Member of the Newfoundland House of Assembly for Burgeo-La Poile
- In office May 2, 1861 – November 13, 1869
- Preceded by: Hugh Hoyles
- Succeeded by: Prescott Emerson

Personal details
- Born: September 12, 1834 Port de Grave, Newfoundland Colony
- Died: January 27, 1914 (aged 79) St. John's, Newfoundland
- Spouse: Sarah Anne Edlestone Farrar
- Relatives: Robert Henry Prowse (brother)
- Occupation: Lawyer, historian

= Daniel Woodley Prowse =

Newfoundland lawyer, politician, judge and historian (1834–1914)

Daniel Woodley Prowse, (September 12, 1834 - January 27, 1914) was a lawyer, politician, judge, historian, essayist, and office holder.

Born in Port de Grave, Newfoundland (now Newfoundland and Labrador, Canada), he was the fourth of the seven children of Robert Prowse and Jane Woodley. Prowse is the author of A History of Newfoundland which is considered one of the most complete and meticulous colonial history books in existence.

Educated in St. John's and Collegiate School in Liverpool, England, Prowse went to Spain to learn the family business before he returned to Newfoundland where he studied law and articled with Bryan Robinson and eventually was called to the bar in 1858. On March 19, 1860, in a bet, D. W. Prowse won a $6 hat from Mr. Moore by wearing his rifle dress down Water St.

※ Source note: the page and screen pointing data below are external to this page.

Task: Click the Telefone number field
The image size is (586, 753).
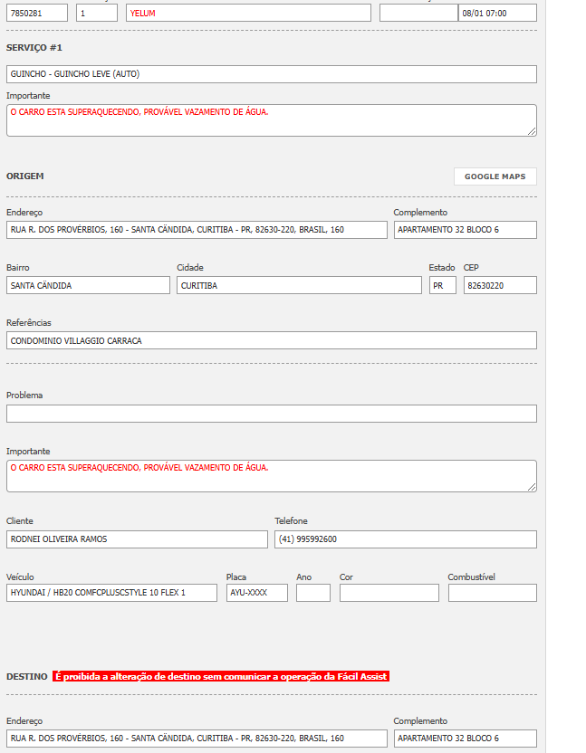Action: (405, 539)
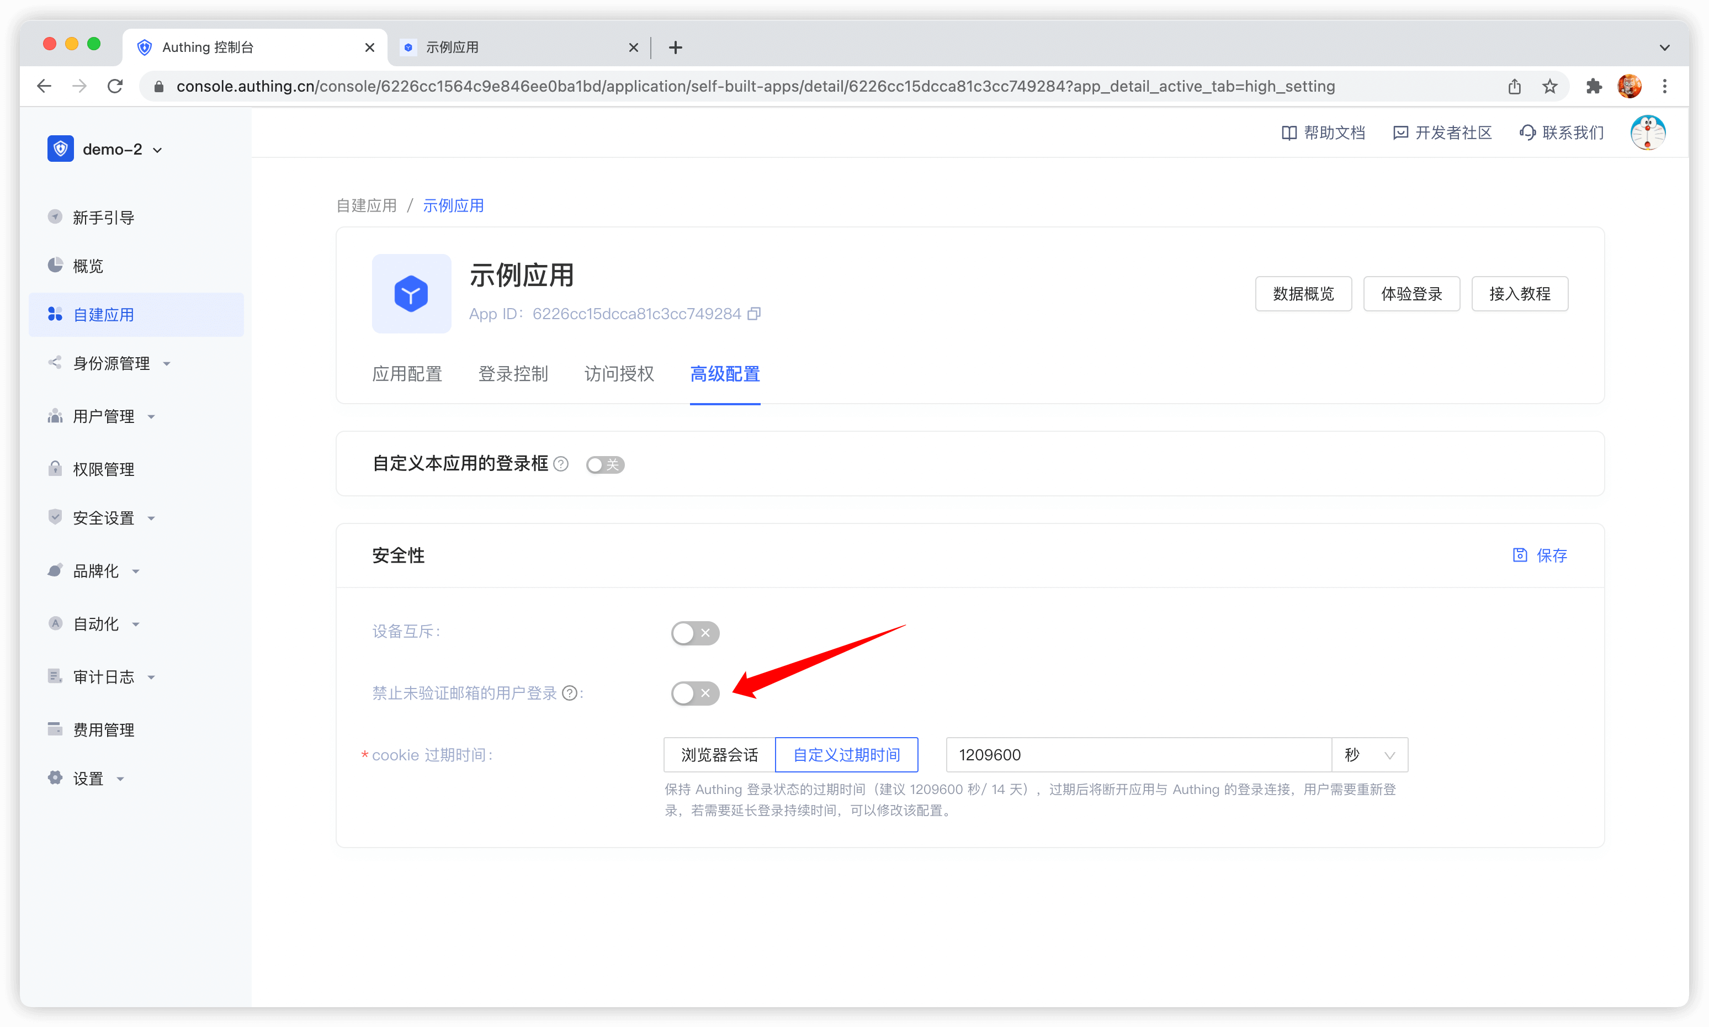Click the help icon beside 自定义本应用的登录框

[x=561, y=464]
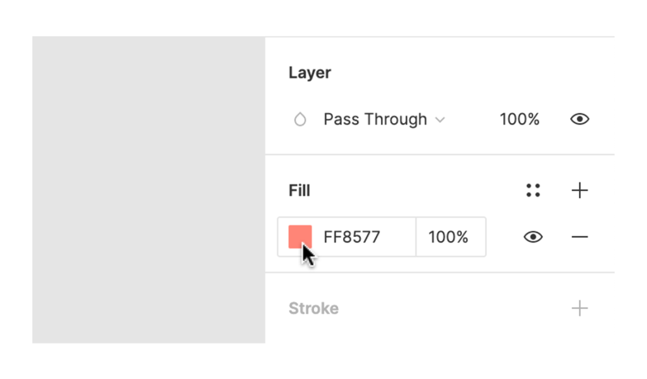The width and height of the screenshot is (647, 379).
Task: Add a stroke using the plus icon
Action: (579, 308)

Prowse also was an elected member of the Colony's House of Assembly for Burgeo-La Poile. In 1867 he was a proponent of the pro-confederated movement under Ambrose Shea. In 1869 he was appointed a judge of the Central District Court, an appointment he held until his retirement in 1898. Powers of a judge of the Central District Court were such that he was a Stipendiary Magistrate, a Justice of the Peace and a Circuit Judge. Prowse was also an avid hunter.

He was appointed CMG in the 1912 New Year Honours.

His brother Robert Henry also served in the Newfoundland assembly. The former town of Prowseton is named after him.